Dataset items:
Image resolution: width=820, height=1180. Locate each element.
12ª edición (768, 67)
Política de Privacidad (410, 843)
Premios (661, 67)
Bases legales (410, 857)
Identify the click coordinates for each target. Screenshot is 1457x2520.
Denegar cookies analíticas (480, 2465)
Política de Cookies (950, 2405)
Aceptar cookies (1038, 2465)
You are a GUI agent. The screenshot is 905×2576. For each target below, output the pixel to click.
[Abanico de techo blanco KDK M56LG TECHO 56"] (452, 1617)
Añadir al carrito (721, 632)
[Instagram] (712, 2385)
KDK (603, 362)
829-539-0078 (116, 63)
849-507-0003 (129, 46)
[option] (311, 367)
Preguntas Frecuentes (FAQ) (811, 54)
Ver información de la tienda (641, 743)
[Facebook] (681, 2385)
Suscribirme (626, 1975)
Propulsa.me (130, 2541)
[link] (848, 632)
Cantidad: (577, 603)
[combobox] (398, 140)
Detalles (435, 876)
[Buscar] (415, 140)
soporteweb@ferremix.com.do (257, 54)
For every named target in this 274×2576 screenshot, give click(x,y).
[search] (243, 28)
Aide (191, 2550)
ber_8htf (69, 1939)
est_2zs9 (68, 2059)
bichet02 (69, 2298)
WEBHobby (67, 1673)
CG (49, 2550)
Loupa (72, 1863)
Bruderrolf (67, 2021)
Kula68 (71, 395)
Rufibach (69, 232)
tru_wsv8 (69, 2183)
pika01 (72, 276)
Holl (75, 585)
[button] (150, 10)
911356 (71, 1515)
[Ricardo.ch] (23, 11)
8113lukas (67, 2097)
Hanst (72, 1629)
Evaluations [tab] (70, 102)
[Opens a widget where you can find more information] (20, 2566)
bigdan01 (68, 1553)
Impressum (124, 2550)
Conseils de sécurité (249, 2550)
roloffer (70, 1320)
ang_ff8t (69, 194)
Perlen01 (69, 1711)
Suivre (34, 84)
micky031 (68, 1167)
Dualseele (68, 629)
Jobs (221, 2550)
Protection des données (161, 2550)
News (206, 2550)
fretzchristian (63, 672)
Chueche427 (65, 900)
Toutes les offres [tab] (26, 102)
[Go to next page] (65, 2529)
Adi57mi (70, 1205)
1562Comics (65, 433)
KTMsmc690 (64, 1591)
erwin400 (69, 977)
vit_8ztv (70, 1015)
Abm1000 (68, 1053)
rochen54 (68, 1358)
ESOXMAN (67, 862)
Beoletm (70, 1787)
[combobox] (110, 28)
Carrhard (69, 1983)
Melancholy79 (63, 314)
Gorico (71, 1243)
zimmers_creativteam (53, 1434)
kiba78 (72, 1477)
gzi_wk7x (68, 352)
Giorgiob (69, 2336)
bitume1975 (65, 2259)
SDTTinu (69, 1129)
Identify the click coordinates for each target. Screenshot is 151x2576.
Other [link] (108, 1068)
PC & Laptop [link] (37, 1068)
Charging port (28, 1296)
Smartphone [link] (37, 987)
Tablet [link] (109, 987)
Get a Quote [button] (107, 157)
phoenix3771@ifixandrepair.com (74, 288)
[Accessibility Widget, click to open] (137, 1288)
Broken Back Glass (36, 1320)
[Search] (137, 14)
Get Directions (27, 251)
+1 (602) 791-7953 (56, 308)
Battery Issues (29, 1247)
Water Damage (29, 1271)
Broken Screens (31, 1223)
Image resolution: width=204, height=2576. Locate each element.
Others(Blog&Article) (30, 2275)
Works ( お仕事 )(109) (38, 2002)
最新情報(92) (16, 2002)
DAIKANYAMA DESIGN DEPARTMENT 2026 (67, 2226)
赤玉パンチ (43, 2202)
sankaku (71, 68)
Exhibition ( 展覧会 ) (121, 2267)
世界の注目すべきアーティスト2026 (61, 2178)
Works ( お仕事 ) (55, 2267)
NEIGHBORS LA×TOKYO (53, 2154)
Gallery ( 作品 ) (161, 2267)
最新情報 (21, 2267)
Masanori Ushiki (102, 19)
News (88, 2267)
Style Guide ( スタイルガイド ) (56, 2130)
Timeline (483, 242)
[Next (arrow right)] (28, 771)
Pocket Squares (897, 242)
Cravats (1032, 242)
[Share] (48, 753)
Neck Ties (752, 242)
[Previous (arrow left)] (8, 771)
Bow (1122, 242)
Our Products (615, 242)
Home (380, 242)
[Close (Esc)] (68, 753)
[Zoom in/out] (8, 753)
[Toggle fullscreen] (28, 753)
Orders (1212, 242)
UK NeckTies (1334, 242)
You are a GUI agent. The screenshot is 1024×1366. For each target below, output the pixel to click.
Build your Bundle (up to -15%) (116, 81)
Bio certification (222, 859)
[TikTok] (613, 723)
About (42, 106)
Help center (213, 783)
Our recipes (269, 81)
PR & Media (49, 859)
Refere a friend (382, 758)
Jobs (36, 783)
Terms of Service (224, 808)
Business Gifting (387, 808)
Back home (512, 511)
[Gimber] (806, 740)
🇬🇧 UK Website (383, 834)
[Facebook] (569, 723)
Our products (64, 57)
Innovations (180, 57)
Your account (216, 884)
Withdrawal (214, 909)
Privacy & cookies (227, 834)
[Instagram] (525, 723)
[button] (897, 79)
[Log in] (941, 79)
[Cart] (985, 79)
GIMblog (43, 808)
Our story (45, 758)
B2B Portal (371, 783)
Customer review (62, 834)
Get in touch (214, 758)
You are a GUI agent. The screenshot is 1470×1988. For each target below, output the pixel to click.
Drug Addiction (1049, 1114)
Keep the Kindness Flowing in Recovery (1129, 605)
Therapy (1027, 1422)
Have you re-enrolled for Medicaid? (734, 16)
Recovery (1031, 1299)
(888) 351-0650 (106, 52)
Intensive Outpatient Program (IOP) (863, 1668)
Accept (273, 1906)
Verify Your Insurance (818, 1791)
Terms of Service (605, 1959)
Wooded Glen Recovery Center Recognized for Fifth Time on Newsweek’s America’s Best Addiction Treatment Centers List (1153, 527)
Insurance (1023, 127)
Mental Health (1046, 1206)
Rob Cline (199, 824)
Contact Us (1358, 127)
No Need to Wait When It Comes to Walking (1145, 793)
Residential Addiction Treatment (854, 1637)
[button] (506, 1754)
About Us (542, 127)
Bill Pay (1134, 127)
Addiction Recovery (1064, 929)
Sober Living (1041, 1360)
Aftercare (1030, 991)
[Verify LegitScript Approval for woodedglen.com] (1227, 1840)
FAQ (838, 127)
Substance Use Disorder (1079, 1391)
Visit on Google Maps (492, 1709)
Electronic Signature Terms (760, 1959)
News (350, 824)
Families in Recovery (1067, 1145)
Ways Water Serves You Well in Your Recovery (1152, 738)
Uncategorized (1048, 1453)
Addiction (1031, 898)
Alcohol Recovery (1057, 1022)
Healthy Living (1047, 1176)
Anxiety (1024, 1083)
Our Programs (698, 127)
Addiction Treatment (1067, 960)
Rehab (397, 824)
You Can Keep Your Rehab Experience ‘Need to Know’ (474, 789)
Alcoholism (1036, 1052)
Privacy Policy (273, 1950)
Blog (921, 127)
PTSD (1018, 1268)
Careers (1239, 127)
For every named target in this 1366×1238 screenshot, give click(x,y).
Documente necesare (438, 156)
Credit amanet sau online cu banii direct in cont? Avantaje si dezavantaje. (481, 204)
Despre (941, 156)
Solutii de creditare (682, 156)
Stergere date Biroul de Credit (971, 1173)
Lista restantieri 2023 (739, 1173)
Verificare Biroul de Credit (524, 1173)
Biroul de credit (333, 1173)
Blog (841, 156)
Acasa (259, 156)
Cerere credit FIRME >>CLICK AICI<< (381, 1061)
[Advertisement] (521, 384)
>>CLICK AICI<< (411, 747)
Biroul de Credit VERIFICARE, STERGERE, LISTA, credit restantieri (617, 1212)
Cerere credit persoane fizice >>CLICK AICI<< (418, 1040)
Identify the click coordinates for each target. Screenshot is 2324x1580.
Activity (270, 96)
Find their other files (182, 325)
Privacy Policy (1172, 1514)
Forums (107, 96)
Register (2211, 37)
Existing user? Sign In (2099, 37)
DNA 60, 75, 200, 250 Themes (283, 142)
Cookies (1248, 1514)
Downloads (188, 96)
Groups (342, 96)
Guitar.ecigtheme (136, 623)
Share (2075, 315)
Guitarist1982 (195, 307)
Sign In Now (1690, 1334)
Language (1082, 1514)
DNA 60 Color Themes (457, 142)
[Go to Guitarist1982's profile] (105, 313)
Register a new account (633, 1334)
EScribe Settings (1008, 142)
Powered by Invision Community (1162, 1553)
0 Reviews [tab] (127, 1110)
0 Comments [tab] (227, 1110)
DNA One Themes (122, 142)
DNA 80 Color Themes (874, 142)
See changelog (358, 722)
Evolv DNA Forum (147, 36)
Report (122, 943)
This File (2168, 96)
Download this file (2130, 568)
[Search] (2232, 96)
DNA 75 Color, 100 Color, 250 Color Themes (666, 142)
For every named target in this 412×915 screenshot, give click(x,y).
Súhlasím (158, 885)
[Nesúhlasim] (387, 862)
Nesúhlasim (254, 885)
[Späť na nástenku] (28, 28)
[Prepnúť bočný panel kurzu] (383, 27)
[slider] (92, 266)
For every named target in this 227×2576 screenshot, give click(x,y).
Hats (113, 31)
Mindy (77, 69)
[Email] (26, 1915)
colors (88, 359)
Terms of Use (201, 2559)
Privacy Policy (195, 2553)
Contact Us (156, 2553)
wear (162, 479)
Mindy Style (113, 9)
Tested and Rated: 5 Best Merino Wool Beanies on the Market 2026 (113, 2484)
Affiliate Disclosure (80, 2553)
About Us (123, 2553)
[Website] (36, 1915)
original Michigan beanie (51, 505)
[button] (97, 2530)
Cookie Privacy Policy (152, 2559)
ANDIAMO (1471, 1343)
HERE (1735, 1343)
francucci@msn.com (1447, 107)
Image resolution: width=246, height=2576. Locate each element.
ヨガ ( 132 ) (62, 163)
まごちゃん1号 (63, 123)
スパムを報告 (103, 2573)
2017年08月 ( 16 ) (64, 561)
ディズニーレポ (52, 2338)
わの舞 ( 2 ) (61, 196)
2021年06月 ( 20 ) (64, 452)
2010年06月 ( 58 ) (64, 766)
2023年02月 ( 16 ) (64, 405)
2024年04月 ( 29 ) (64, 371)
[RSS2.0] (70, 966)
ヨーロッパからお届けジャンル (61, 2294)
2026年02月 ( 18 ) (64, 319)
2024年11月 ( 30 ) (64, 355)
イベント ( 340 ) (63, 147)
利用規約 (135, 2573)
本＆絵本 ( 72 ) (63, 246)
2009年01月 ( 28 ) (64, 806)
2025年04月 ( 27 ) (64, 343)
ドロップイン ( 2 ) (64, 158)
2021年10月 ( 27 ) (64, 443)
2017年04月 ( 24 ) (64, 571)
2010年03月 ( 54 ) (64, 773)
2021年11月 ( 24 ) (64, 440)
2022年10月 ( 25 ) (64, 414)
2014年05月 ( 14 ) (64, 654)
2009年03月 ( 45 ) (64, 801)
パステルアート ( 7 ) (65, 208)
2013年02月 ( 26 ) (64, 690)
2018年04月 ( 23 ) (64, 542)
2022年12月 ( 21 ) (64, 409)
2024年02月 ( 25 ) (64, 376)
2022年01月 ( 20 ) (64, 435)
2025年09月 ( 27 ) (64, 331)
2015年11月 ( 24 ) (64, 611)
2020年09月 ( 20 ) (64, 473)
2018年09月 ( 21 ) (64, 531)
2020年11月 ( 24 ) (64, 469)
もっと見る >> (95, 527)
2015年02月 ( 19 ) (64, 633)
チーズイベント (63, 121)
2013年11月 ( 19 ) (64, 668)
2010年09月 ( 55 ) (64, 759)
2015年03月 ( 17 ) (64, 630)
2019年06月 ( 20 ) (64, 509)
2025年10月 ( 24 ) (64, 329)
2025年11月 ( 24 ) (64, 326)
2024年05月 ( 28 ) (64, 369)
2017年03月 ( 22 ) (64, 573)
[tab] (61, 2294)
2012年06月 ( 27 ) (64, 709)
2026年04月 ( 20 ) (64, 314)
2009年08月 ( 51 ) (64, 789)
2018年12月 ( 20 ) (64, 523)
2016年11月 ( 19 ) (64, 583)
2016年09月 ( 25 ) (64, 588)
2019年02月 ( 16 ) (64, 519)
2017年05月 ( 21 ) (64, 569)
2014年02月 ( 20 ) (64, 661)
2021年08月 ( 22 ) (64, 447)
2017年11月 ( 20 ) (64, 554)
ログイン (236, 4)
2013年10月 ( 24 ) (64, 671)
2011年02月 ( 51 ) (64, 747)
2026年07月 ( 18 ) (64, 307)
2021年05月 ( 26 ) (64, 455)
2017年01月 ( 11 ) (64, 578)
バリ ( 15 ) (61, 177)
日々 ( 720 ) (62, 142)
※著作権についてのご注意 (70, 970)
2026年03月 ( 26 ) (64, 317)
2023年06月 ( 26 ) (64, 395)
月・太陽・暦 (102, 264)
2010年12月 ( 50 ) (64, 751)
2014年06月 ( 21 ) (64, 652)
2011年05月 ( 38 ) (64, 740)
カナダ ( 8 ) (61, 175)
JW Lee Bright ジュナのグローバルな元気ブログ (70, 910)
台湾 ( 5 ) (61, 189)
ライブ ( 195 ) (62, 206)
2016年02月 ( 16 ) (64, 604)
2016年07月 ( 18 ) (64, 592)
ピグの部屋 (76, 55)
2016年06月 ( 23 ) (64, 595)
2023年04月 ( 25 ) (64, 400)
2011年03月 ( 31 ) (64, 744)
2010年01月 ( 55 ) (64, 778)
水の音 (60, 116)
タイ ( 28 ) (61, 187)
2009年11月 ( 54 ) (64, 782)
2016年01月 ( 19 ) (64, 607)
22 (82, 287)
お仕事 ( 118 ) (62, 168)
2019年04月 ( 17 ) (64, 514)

Task brief:
Lines containing the string "Need" in the entries above should be counted. State that number alone.

Finished task:
2